> [TASK PROMPT]: Extract all lines in the data that contain the word "will".

> [DATA FOR THE TASK]:
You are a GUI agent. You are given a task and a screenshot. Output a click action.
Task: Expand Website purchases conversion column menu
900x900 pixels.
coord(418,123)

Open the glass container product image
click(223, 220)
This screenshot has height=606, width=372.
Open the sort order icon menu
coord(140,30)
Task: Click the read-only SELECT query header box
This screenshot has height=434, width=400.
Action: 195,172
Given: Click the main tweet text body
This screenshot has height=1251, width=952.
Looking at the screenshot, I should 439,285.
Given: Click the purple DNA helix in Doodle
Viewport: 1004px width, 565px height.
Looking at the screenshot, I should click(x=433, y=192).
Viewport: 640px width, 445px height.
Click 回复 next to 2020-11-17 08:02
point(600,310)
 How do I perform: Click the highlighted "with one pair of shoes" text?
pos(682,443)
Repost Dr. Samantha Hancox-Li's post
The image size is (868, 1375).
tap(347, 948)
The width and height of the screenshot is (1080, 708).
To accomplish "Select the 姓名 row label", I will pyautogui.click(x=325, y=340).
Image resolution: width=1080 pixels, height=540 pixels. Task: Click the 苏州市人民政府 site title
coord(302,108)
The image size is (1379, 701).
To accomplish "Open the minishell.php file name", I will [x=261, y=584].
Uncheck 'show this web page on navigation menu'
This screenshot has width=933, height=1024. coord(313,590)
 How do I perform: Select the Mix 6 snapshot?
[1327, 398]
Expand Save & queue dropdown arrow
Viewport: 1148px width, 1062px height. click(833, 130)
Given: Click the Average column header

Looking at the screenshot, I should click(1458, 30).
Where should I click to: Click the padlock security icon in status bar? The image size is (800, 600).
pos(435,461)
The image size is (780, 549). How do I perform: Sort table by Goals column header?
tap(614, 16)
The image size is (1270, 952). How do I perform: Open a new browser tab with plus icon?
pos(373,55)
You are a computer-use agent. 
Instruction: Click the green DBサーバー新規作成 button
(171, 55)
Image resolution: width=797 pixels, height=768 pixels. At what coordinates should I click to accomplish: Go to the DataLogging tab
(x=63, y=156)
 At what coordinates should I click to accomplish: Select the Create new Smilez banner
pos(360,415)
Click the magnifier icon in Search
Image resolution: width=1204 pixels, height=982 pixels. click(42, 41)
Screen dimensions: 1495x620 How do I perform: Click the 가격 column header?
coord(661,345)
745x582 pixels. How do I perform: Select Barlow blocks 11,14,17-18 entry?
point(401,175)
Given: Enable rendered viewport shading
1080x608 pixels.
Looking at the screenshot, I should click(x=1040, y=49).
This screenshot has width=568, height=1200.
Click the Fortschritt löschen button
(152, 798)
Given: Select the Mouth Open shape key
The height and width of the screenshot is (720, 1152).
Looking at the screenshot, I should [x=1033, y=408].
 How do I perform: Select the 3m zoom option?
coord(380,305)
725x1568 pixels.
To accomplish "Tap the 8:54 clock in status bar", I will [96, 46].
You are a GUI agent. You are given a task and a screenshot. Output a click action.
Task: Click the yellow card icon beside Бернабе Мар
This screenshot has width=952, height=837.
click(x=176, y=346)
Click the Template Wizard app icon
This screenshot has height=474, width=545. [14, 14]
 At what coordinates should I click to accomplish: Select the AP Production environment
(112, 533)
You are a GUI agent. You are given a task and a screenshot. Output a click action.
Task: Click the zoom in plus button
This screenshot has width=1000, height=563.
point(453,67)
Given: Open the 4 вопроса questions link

> [RESULT OF THIS TASK]:
To accomplish "Select the 姓名 row label", I will pyautogui.click(x=325, y=340).
To accomplish "Open the minishell.php file name", I will [x=261, y=584].
To accomplish "Tap the 8:54 clock in status bar", I will [96, 46].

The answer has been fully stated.